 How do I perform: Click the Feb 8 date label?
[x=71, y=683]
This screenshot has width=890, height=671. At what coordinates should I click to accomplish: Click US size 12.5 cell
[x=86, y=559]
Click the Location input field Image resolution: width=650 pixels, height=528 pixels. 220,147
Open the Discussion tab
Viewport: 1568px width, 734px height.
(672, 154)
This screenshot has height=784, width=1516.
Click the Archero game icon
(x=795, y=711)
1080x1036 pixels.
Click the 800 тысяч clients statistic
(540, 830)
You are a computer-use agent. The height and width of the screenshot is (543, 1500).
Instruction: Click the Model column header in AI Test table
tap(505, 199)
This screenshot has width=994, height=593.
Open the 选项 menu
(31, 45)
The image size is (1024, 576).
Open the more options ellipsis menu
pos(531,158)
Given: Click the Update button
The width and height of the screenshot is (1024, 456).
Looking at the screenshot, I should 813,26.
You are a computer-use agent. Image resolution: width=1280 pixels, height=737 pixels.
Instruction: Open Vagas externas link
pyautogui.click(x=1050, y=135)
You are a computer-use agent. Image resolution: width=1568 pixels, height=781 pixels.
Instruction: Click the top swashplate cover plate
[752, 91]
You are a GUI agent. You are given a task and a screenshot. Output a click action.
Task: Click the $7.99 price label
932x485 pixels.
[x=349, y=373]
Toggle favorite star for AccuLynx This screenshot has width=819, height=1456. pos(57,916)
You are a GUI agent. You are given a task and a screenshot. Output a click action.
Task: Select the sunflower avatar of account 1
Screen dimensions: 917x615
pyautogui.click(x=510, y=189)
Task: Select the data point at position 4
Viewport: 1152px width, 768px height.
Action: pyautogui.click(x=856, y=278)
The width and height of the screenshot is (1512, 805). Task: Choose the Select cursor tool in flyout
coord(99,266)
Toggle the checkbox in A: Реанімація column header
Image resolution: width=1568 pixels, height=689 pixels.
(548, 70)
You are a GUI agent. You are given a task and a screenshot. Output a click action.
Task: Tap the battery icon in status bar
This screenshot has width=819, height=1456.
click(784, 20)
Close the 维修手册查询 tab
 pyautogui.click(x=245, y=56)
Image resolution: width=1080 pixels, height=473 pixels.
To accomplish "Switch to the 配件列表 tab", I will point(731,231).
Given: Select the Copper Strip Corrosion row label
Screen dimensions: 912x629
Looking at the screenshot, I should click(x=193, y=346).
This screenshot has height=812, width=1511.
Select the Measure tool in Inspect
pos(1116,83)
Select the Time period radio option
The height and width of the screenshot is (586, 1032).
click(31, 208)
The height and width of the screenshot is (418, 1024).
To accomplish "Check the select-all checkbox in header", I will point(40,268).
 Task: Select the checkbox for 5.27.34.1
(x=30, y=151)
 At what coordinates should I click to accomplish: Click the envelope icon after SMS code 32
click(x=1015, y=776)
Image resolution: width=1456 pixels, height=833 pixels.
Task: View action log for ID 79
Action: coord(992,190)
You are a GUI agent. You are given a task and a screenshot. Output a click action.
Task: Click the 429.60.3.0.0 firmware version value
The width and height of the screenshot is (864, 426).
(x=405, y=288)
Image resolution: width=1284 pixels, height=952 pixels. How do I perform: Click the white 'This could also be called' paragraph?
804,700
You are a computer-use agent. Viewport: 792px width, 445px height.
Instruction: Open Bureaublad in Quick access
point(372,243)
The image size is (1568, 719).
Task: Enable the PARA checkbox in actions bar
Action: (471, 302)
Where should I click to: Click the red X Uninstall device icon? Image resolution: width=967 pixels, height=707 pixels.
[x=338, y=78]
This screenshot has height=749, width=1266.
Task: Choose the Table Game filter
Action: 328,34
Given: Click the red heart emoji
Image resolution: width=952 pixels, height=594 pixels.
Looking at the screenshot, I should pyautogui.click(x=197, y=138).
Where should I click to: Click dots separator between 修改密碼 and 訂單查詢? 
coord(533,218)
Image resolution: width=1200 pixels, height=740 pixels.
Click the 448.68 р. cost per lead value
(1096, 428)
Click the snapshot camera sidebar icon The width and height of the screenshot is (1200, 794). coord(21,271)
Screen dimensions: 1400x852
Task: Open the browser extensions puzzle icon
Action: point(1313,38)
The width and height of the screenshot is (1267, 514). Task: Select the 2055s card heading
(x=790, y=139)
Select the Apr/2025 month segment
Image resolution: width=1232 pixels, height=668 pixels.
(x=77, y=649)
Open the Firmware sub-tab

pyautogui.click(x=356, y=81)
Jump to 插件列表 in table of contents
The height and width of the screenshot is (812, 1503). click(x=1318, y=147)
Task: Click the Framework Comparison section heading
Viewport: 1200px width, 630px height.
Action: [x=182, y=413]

----------

▶ _Work to do_:
Please present the records as a Markdown table with columns Number and Text, beginning at the line that contains "At what coordinates should I click to accomplish: Click the" and stopping after the last line of the records. Leave out blank lines.

▶ _Full response_:
| Number | Text |
|---|---|
| 1 |  At what coordinates should I click to accomplish: Click the envelope icon after SMS code 32 |
| 2 | click(x=1015, y=776) |
| 3 | Image resolution: width=1456 pixels, height=833 pixels. |
| 4 | Task: View action log for ID 79 |
| 5 | Action: coord(992,190) |
| 6 | You are a GUI agent. You are given a task and a screenshot. Output a click action. |
| 7 | Task: Click the 429.60.3.0.0 firmware version value |
| 8 | The width and height of the screenshot is (864, 426). |
| 9 | (x=405, y=288) |
| 10 | Image resolution: width=1284 pixels, height=952 pixels. How do I perform: Click the white 'This could also be called' paragraph? |
| 11 | 804,700 |
| 12 | You are a computer-use agent. Viewport: 792px width, 445px height. |
| 13 | Instruction: Open Bureaublad in Quick access |
| 14 | point(372,243) |
| 15 | The image size is (1568, 719). |
| 16 | Task: Enable the PARA checkbox in actions bar |
| 17 | Action: (471, 302) |
| 18 | Where should I click to: Click the red X Uninstall device icon? Image resolution: width=967 pixels, height=707 pixels. |
| 19 | [x=338, y=78] |
| 20 | This screenshot has height=749, width=1266. |
| 21 | Task: Choose the Table Game filter |
| 22 | Action: 328,34 |
| 23 | Given: Click the red heart emoji |
| 24 | Image resolution: width=952 pixels, height=594 pixels. |
| 25 | Looking at the screenshot, I should pyautogui.click(x=197, y=138). |
| 26 | Where should I click to: Click dots separator between 修改密碼 and 訂單查詢?  |
| 27 | coord(533,218) |
| 28 | Image resolution: width=1200 pixels, height=740 pixels. |
| 29 | Click the 448.68 р. cost per lead value |
| 30 | (1096, 428) |
| 31 | Click the snapshot camera sidebar icon The width and height of the screenshot is (1200, 794). coord(21,271) |
| 32 | Screen dimensions: 1400x852 |
| 33 | Task: Open the browser extensions puzzle icon |
| 34 | Action: point(1313,38) |
| 35 | The width and height of the screenshot is (1267, 514). Task: Select the 2055s card heading |
| 36 | (x=790, y=139) |
| 37 | Select the Apr/2025 month segment |
| 38 | Image resolution: width=1232 pixels, height=668 pixels. |
| 39 | (x=77, y=649) |
| 40 | Open the Firmware sub-tab |
| 41 | pyautogui.click(x=356, y=81) |
| 42 | Jump to 插件列表 in table of contents |
| 43 | The height and width of the screenshot is (812, 1503). click(x=1318, y=147) |
| 44 | Task: Click the Framework Comparison section heading |
| 45 | Viewport: 1200px width, 630px height. |
| 46 | Action: [x=182, y=413] |